Not all neighbors are equal. GAT brings selective, learnable attention to graph neural networks, allowing models to dynamically focus on the neighbors that matter most for each specific task.
1Anisotropic Filtering: Learning to Focus
Unlike GCNs, which are Isotropic (treating all neighbors identically, weighted only by graph structure), GATs are Anisotropic. The importance of a neighbor is learned from data rather than fixed by topology. For every directed edge (j → i), the attention coefficient is computed as: e_ij = LeakyReLU(aᵀ · [Wh_i || Wh_j]), where W is a shared learnable weight matrix, a is a learnable attention vector, and || denotes concatenation. The raw score e_ij is then normalized with Softmax over all neighbors: α_ij = exp(e_ij) / Σ_k exp(e_ik). This produces a valid probability distribution over the neighborhood, and the node's new embedding is the α-weighted sum of its neighbors' transformed features.
Consider why this matters. In a citation network, a paper about deep learning has many neighboring papers. Some are tightly related (transformer architectures), and some are only loosely related (early symbolic AI). A GCN treats all these citations equally, diluting the signal. A GAT learns to assign high α to the relevant neighbors and near-zero α to irrelevant ones, dramatically improving classification precision on noisy, real-world graphs.

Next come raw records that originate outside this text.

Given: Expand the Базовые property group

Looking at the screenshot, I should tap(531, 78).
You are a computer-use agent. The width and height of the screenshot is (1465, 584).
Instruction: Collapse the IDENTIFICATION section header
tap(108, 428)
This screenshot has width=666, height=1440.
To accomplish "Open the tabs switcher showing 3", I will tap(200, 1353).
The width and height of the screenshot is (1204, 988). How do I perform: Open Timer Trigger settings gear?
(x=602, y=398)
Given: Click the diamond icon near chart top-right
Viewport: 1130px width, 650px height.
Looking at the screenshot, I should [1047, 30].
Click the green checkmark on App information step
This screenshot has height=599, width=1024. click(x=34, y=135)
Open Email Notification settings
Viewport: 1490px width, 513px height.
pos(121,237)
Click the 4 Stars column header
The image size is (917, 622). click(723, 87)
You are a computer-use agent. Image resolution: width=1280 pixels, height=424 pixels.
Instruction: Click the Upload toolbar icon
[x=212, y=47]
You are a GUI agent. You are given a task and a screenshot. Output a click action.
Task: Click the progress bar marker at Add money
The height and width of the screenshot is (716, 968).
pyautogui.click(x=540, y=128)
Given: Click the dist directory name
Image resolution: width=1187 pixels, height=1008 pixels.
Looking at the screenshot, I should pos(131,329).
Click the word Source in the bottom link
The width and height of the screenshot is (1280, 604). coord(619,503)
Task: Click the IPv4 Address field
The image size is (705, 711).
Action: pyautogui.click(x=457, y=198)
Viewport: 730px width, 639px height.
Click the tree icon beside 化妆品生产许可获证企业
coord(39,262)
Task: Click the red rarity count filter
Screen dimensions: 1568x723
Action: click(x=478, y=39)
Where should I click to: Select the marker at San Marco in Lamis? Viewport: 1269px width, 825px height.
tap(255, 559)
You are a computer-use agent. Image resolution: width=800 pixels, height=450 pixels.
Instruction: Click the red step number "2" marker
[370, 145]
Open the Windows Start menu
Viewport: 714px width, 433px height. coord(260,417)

// GAT Attention Coefficient
function computeAttention(h_i, h_j, W, a) {
const Whi = matMul(W, h_i);
const Whj = matMul(W, h_j);
// Concatenate projected features
const concat = [...Whi, ...Whj];
// Raw attention score
const e_ij = leakyRelu(dot(a, concat));
return e_ij;
}
// Normalize over neighborhood
// α_ij = exp(e_ij) / sum_k(exp(e_ik))
const alpha = softmax(neighbors.map(
j => computeAttention(h_i, h[j], W, a)
));2Multi-Head Attention for Stability
Attention mechanisms can be unstable. A single attention head may collapse — assigning nearly all weight to one neighbor and effectively ignoring the rest. This is especially problematic in early training when the attention vector 'a' is randomly initialized. Multi-Head Attention solves this with ensemble diversity. K independent attention processes run in parallel. Each head learns a different projection matrix W^(k) and attention vector a^(k), so it specializes in a different aspect of the neighborhood: one head might capture topical similarity, another captures structural proximity, a third focuses on node degree.
For hidden layers, the K heads' outputs are concatenated: h_i' = ||_{k=1}^{K} σ(Σ_j α_ij^(k) W^(k) h_j). This produces a richer embedding of K×F' dimensions. For the final output layer, they are averaged to keep dimensionality manageable. In the original GAT paper, K=8 heads with F'=8 features each were used on Cora, achieving 83.0% accuracy — outperforming GCN's 81.5%.
// Multi-Head GAT (K=8 heads)
class MultiHeadGAT {
constructor(K, in_dim, out_dim) {
this.heads = Array.from({length: K},
() => new GATHead(in_dim, out_dim)
);
}
forward(h, edgeList) {
const outputs = this.heads.map(
head => head.forward(h, edgeList)
);
// Hidden layers: CONCATENATE
return concatenate(outputs);
// → K * out_dim features per node
}
}
// K=8, out_dim=8 → 64-dim embedding